Christine Elliott says pandemic experience will assist her in her new role at Fasken

The Former Ontario Health Minister has joined Fasken's health law group

Christine Elliott says pandemic experience will assist her in her new role at Fasken

After steering Ontario’s health system through the COVID-19 pandemic, Christine Elliott is bringing her health policy experience to Fasken Martineau DuMoulin LLP.

Fasken recently announced the former Ontario Minister of Health and Deputy Premier has joined the health law group, after more than 15 years in public service.

Called to the bar in 1980, she was a founding partner at Flaherty Dow Elliott & McCarthy, which is now Flaherty McCarthy LLP, an insurance defence firm in Toronto. In 2006 she was elected as a Progressive Conservative member of the Legislative Assembly of Ontario, representing the ridings of Whitby-Ajax and Whitby-Oshawa until 2015. Between 2018 and her departure from politics this spring, she represented the riding of Newmarket-Aurora.

While her “dream job,” became “a bit more like a nightmare,” when COVID hit, leading the healthcare sector through the crisis provided “really valuable experience” which made a role with Fasken’s health law group, a “really great fit,” she says.

“Christine is a proven public affairs leader, having helped lead the province of Ontario through the most significant health crisis in five generations, the COVID-19 pandemic,” said Peter Feldberg, Fasken’s managing partner, in the firm’s announcement. “She has worked with leadership in the health care and life sciences sectors, as well as the inventors and the entrepreneurs who have brought innovations to market. Her extensive knowledge and experience will be integral in helping our clients navigate existing and emerging complexities around health care in Ontario and Canada.”

Minister of Health from 2018 to 2022, Elliott oversaw Ontario’s COVID-19 response. She also sponsored legislation that merged the 14 local health integration networks and other health agencies into the Crown agency, Ontario Health, to integrate care-delivery systems. From 2016 to 2018, Elliott served as the province’s first patient ombudsman.

“The experience of COVID, but also the knowledge and experience that I gained as Minister of Health, has given me a perspective on the overall health situation in Ontario,” says Elliott.

“There have been also some amazing discoveries that have been made in technology and other areas. I think that we are at a time where there is a lot of lessons that we will have learned from COVID that we can apply in new situations.”

One example is the use of technology by physicians. COVID necessitated remote visits, something the health ministry was moving towards pre-pandemic, she says.

“That's something that both advances healthcare and brings it to people in a more patient-centric way… This makes better use of both the patient's time and healthcare provider’s time.”

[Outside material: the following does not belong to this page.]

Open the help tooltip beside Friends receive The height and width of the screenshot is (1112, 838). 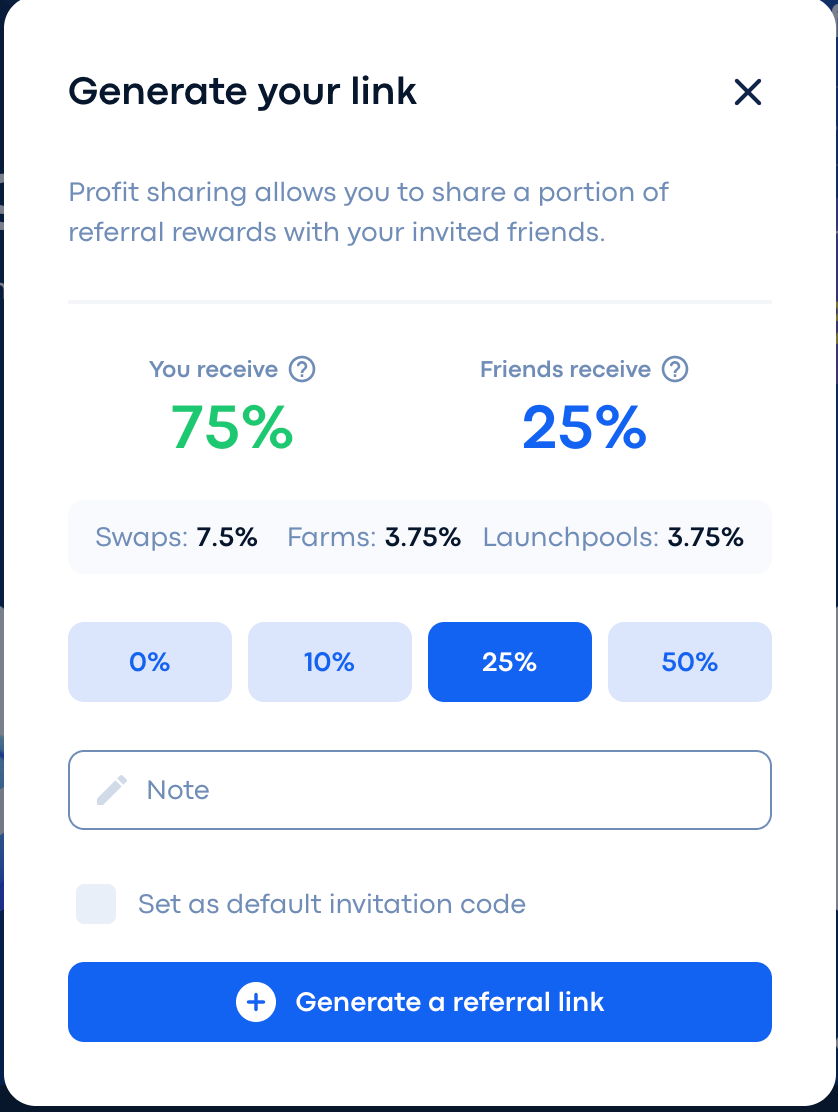pos(675,369)
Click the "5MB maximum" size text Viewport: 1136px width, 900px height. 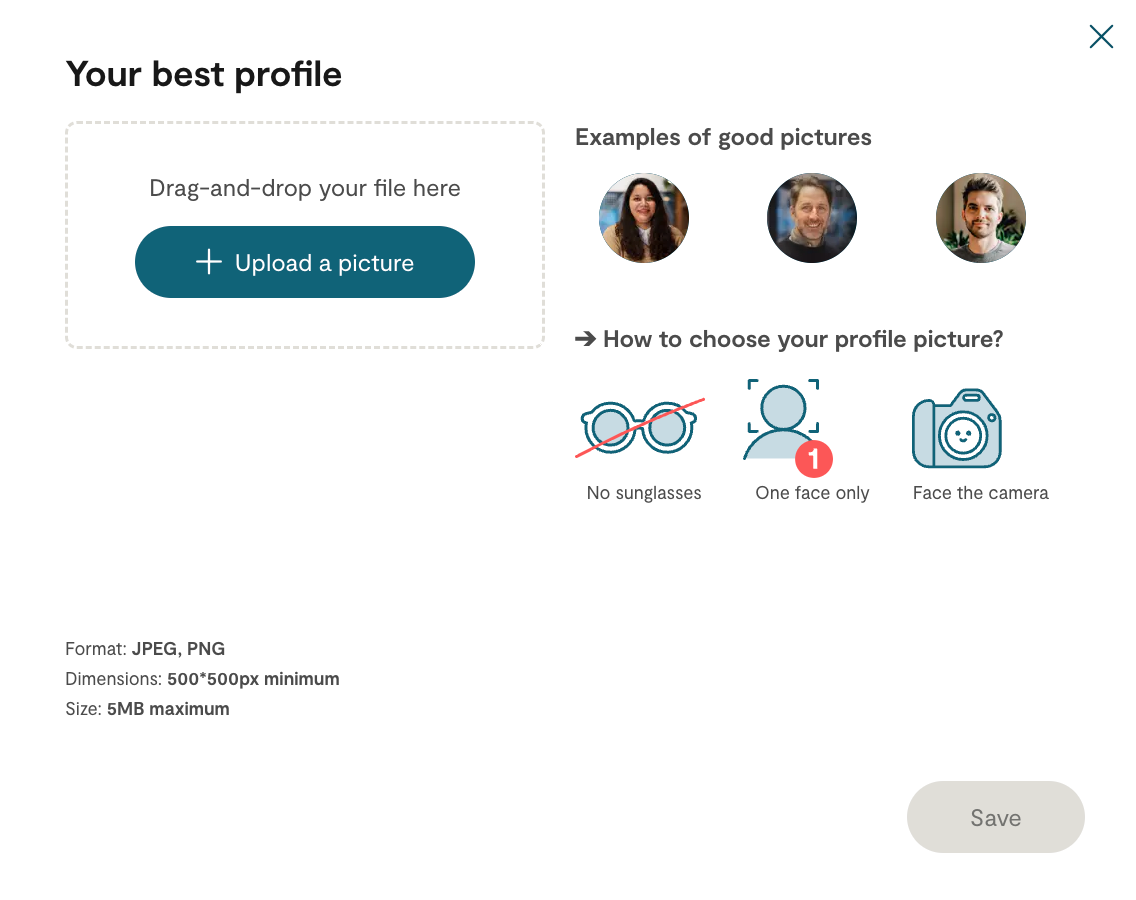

Elliott adds that the health sector must continue to advance its technological capabilities, using it to connect the various resources involved in a person’s care, including their family doctor, specialists, pharmacists, physiotherapists, and dietary specialists.

“There are many more people involved in a person's health care now, and we need to continue to work on ways to deliver that care seamlessly, with everyone being informed about what's happening with that person's healthcare and to make that person feel that they are never shut out of the healthcare system.”

Sometimes, when people leave the hospital and require home care, they do not receive it in a timely manner, and sometimes the care they receive is not the care that they need, she says.

The pandemic also revealed the healthcare system’s human-resource shortage, says Elliott.

“We know now that we need to graduate more nurses, doctors, personal support workers – really, everyone in the system – to continue to have a robust health system ready to respond to whatever needs present themselves.”

“There's still a lot of work that needs to be done, I believe, both inside and outside of government to improve our health care system. I'm very happy to be here at Fasken to help work on what's going on outside and, potentially, to assist the Government in any needs that they might have.”